Re: [PATCH v2] perf,x86: Fix shared register mutual exclusionenforcement

From: Peter Zijlstra
Date: Mon Jun 24 2013 - 11:48:42 EST


On Mon, Jun 24, 2013 at 10:01:26AM +0200, Stephane Eranian wrote:

> You are missing the error path in schedule_events():
>
> if (!assign || num) {
>
> for (i = 0; i < n; i++) {
> if (x86_pmu.put_event_constraints)
> x86_pmu.put_event_constraints(cpuc,
> cpuc->event_list[i]);
> }
>
> }
>
> That one wipes out on get() even on events that were correctly
> schedule in the previous
> invocation. So here group2 fails, but it should not release the
> constraints from group1.

What I was saying:

schedule(group1)
get_event_constraints() +1
no error path, no puts

schedule(group2)
get_event_constraints() +1
*fail*
put_event_constraints() -1

This leaves the constraints of group1 with a net +1 'ref' count and thus
if we were to treat the get/put as such, the put wouldn't be the last
and thus shouldn't release resources.

> > Only once these events pass through x86_pmu_del() will they get a final
> > put and the 'ref' count will drop to 0.
> >
> > Now the problem seems to be the get/put things don't actually count
> > properly.
> >
> > However, if we look at __intel_shared_reg_{get,put}_constraints() there
> > is a refcount in there; namely era->ref; however we don't appear to
> > clear reg->alloc based on it.
> >
> The era->ref is not used to ref count the number of successful attempts
> at scheduling.
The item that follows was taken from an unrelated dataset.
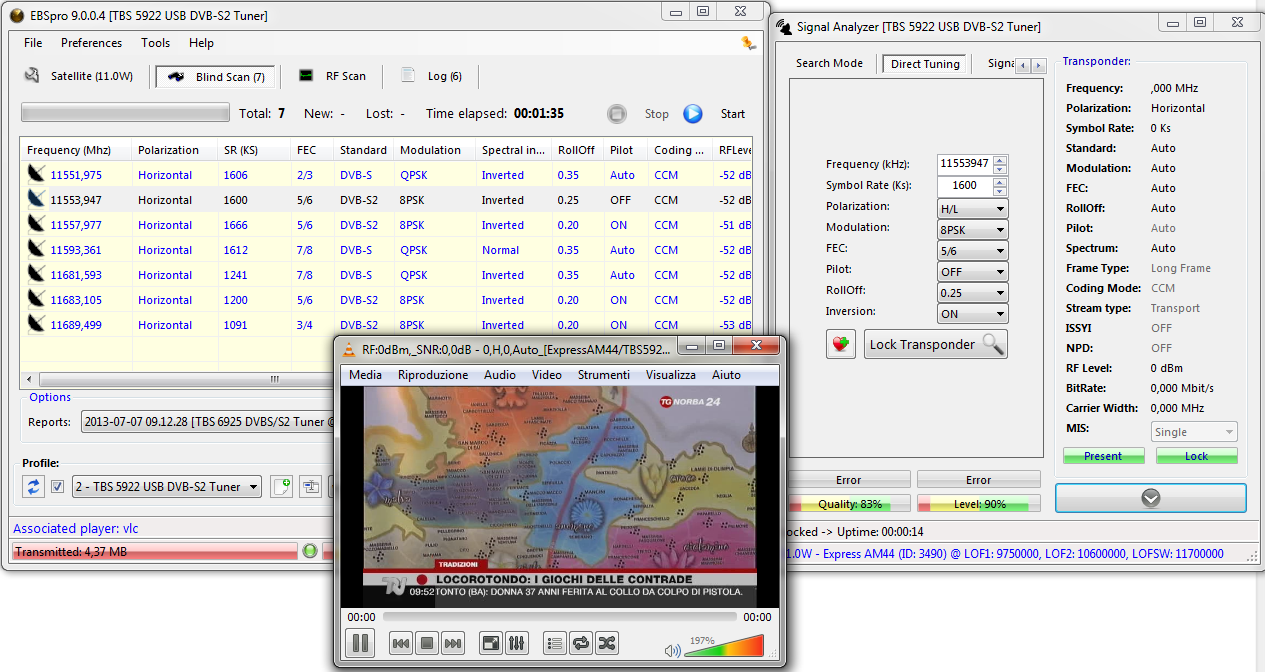This screenshot has width=1265, height=672.
Task: Toggle VLC shuffle playback icon
Action: [606, 643]
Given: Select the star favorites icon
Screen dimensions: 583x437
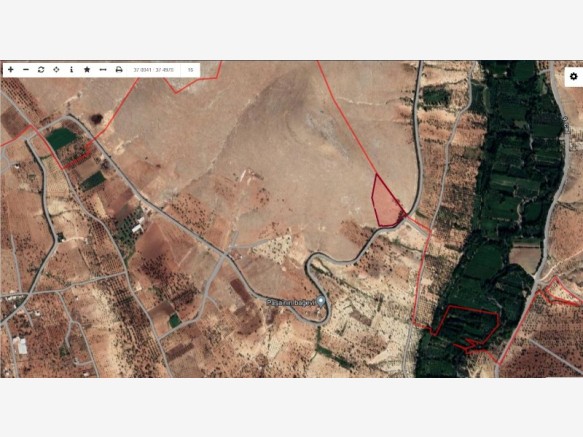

It is used to count the number of CPU sharing the resource.
> So it goes from 0, 1, to 2. You can invoke schedule_events() many more
> times. The reg->alloc is a bypass, to avoid checking the shared reg
> again and again if it succeeded once.

Oh right, I knew I was missing something.. :/

> For a while I thought I could leverage the era->ref to account the get/put.
> But it does not work. Because the of the put().

Crud, right you are.

Also, I don't think we could even use them as I outlined; suppose it
would have worked; then we'd have:

schedule(group1)
get_event_constraints() +1

schedule(group2)
get_event_constraints() +1

And we'd be stuck with a ref of 2, the put at x86_pmu_del() would never
be sufficient to drop them back to 0 again.

A well, your patch does indeed make it work so I'll grab that.